SLR: Clingon Bo-Jo set to go go…

Boris Johnson is set to resign after 50 resignations from his government, and his own chancellor calling on him to leave. The UK prime minister will make a statement to the country today, after it became clear he would be unable to fill the holes in his government, with chancellor Nadhim Zahawi effectively placing him in a checkmate position by calling on him to quit without resigning. Obviously a leadership contest beckons. Simon Lincoln Reader notes how the mayhem stemming from BoJo’s behaviour spilled over this week, and how, in his view, British politics, with the current ‘woke’ culture and identity politics running rampant, is on a hiding to nothing. – Sandra Laurence

Weak men are making really bad times

By Simon Lincoln Reader*

I left London for the US just as Boris Johnson was talking shit for the second G7 bukkake in a row. In Cornwall last year, the idiot remarked, “We should rebuild the post-pandemic world in a more gender fluid way”. This time, in the Bavarian alps, he expressed thoughts to the effect that “Toxic masculinity is responsible for Russia invading Ukraine.” Granted, Boris knows toxic – he endlessly cheated on his second wife Marina, he forced his ex-mistress Petronella into an abortion – he doesn’t even know how many children he has. In fact, the only person more toxic than Boris is his father, Stanley.

But attempts to emasculate himself reveal yet another failure to gauge the temperature: the world is increasingly sick of weak men and increasingly aware that weak men make bad times. Being toxic like Boris – and for that matter like Gedleyihlekisa – is terrible, but being weak isn’t much further upstream. There are few things more helpless today than the sight of some pretend male “feminist” mouthing off for political or commercial expediency, or dressing up in a pussycat hat to march with purple-haired land whales shrieking about how miserable cis men have made their lives. Or dangerous – if you don’t believe me, visit  towns across the middle and north of England.

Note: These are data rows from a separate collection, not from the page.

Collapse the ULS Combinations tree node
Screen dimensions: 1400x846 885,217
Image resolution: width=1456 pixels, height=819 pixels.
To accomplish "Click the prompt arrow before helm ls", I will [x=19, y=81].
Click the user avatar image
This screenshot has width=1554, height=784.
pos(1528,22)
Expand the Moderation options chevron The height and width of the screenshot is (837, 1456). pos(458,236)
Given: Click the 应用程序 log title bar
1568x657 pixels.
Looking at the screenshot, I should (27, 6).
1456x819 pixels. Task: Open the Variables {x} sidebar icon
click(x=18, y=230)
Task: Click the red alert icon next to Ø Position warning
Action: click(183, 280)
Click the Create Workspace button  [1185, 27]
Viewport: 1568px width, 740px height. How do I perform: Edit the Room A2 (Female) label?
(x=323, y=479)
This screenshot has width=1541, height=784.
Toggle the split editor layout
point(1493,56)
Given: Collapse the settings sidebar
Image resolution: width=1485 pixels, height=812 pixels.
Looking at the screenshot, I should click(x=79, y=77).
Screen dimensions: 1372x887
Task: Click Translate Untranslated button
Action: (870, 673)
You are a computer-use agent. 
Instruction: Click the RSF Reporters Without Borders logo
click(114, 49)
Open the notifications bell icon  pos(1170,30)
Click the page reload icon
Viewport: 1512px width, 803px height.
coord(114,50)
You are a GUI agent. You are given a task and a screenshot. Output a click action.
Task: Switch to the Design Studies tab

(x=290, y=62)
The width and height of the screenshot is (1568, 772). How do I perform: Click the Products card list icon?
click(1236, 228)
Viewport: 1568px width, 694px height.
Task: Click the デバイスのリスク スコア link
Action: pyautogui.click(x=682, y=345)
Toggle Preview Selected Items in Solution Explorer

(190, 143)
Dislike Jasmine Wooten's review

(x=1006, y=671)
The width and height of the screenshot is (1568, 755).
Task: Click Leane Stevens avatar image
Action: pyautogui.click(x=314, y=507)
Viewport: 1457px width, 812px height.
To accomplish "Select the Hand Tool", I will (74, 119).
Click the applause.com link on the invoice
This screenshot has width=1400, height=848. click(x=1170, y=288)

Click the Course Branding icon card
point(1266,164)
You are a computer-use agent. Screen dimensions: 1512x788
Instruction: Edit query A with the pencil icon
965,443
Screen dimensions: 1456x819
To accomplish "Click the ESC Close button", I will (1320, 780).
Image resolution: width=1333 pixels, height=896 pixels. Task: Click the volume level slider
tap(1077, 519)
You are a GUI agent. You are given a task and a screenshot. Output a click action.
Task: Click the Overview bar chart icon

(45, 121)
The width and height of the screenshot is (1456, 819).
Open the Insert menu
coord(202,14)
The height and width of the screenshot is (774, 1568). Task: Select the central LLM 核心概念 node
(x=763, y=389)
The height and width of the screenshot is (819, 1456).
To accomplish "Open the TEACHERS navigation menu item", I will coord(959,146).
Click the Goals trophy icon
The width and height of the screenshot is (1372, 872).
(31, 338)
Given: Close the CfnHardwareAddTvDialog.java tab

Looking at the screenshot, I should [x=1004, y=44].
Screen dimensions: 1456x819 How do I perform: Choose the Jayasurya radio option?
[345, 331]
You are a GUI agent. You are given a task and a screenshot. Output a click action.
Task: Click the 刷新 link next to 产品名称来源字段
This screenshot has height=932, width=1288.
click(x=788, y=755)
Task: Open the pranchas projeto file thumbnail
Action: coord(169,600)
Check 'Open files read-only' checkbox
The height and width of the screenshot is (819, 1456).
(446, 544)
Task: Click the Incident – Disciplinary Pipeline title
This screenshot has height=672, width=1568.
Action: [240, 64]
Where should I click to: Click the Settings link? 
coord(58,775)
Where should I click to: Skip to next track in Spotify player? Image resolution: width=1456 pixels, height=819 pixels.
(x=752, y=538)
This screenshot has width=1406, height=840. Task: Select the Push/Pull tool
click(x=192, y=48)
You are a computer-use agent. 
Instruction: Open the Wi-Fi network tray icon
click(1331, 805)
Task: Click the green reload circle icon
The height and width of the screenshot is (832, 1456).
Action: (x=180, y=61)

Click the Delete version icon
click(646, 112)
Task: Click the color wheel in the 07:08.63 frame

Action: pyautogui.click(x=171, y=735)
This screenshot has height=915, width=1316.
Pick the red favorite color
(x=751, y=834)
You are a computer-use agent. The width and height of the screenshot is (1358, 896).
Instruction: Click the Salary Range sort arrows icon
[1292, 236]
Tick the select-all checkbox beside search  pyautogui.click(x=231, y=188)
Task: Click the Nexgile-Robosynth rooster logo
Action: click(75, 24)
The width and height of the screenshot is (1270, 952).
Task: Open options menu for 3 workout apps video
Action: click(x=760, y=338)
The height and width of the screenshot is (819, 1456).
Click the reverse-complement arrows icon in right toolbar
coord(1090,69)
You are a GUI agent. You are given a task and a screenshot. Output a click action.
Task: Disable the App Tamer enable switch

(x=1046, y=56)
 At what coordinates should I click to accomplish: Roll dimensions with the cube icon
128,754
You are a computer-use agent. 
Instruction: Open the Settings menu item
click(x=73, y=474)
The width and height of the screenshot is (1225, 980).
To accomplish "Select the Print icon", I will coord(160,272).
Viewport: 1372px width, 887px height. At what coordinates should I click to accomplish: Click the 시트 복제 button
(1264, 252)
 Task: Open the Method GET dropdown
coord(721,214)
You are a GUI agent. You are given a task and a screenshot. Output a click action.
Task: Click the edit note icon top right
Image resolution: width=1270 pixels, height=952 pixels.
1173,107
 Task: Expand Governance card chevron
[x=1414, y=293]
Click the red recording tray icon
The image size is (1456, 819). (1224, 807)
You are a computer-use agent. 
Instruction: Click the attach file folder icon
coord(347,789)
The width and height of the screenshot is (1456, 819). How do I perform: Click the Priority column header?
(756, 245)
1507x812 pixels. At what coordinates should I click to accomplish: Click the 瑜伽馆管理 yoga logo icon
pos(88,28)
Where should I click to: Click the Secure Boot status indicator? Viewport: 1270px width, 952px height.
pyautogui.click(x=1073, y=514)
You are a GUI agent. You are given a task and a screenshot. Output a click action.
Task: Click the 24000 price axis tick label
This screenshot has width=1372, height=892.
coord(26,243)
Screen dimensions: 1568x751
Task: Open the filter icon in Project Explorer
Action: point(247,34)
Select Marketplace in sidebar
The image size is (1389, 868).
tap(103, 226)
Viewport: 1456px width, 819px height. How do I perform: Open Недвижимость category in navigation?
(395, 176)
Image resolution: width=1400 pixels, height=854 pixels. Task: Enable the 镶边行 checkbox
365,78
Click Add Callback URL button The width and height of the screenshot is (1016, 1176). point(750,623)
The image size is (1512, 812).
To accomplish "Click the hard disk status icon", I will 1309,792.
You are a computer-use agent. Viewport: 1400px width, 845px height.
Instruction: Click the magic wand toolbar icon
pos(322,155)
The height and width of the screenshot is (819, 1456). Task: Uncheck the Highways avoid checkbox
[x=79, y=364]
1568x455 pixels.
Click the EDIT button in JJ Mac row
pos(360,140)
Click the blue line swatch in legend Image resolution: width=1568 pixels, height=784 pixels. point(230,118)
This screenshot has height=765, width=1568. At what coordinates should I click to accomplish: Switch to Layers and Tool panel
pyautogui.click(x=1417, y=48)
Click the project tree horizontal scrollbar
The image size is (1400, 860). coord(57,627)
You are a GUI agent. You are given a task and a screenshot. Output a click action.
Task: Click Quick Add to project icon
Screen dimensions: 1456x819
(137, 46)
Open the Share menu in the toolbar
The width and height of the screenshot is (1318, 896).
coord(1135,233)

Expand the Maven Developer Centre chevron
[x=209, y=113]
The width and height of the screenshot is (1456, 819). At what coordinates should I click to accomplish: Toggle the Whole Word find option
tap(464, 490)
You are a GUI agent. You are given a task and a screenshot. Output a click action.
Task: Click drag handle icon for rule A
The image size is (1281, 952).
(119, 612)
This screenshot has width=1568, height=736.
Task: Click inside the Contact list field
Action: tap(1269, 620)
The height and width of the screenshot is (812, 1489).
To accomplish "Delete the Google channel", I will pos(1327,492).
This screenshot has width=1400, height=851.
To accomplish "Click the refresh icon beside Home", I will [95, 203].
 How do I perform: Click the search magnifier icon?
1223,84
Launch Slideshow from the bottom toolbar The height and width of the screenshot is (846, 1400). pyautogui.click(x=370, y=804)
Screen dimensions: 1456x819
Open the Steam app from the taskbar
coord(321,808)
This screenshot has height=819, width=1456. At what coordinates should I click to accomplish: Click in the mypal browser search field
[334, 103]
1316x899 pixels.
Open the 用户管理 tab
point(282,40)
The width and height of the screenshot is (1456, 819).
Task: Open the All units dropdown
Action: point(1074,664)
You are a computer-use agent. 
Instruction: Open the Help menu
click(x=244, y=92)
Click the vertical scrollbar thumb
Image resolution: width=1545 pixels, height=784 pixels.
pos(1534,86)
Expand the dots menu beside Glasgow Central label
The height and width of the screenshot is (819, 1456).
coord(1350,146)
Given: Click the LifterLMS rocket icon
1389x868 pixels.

There, men of Northern Pakistani heritage have groomed and gang-raped their way through thousands of young (sometimes as young as 12) girls (last time I said this an NPC soyjak from Fresnaye called Simon Rhoades tried to get me cancelled from Business Day – douche). In all of those blighted places only weak men occupied the police force and local councils – and these two pathetic groups stood idly by, terrified of being called racists, whilst hell erupted and savaged young lives.

Weak men are filled with resentment. It is due to them that an unnecessary pronoun war has broken out – where people unwilling to participate in the theatre of him/they/shut/the/f/up are accused of “transphobia” (weak men could never muster up the courage to publish the data that clearly reveals just how diminished a minority trans people are). It is due to weak men that schools are awash with ideological effluent, that many of the young attending these schools are being medicated against their instinctive curiosity or spirit of adventure.

It is due to weak men that western economies have hit the skids. Weak men panicked and instituted lockdowns – even weaker men celebrated them. Weak men like Justin Trudeau demonised vaccine sceptics, and Silicon Valley’s particularly evil, demented, weak man enforced the demonisation. Weak men, particularly those employed in Britain’s civil service, delighted in work-from-home, dragging productivity off a cliff; it takes a weak man to accept a cheque but not ask who’s paying, or indeed when it needs to be paid back.

Perhaps because the media itself is filled with such weak men, we see a specific scheming, unentertaining, cuckolded, catastrophising profile emerging as the kind of “new” man this desperate age seeks to amplify. Bill Gates, with a can of coke permanently attached to his lips, and colourful friendships, or Neil Ferguson, the incompetent “$cientist” (or whatever he is). Doc Fauci – who hasn’t seen a patient since the 70s – or Pete Buttgieg, or Merrick Garland or the hopeless UK loverat Matt Hancock. Weak men are celebrated in science and in Hollywood, by the BBC, Unilever, Raytheon and Disney.

Weak men love evil women, which explains why Hillary Clinton – who loves war – or Liz Cheney – who loves torture, retains that cringey beta male popularity.  Weak men – especially weak white men – detest independent black thinkers, which explains why the US Supreme Court judge Clarence Thomas, or the social economist Thomas Sowell, or two of Britain’s top educators, Tony Sewell and Katherine Birbalsingh, are frequently the victims of a kind of permissible but no less venomous racism. Tellingly, weak men cannot abide good women: Helen Zille’s treatment at the hands of the navel-gazing, genuflecting Adriaan Basson and the morons at the Daily Moron refers.

If we are denied another age of strong men and good women, the idententarians and insurgents littered across corporations, particularly HR departments, media, academic and activism will achieve their vision of an uninhabitable world where nothing makes sense. As for Boris, it appears he is finished, and I’d caution we all agree that being forced out for favouring nonces and weirdos is better for all of us than surrendering in stages to a weak enemy that could actually be beaten.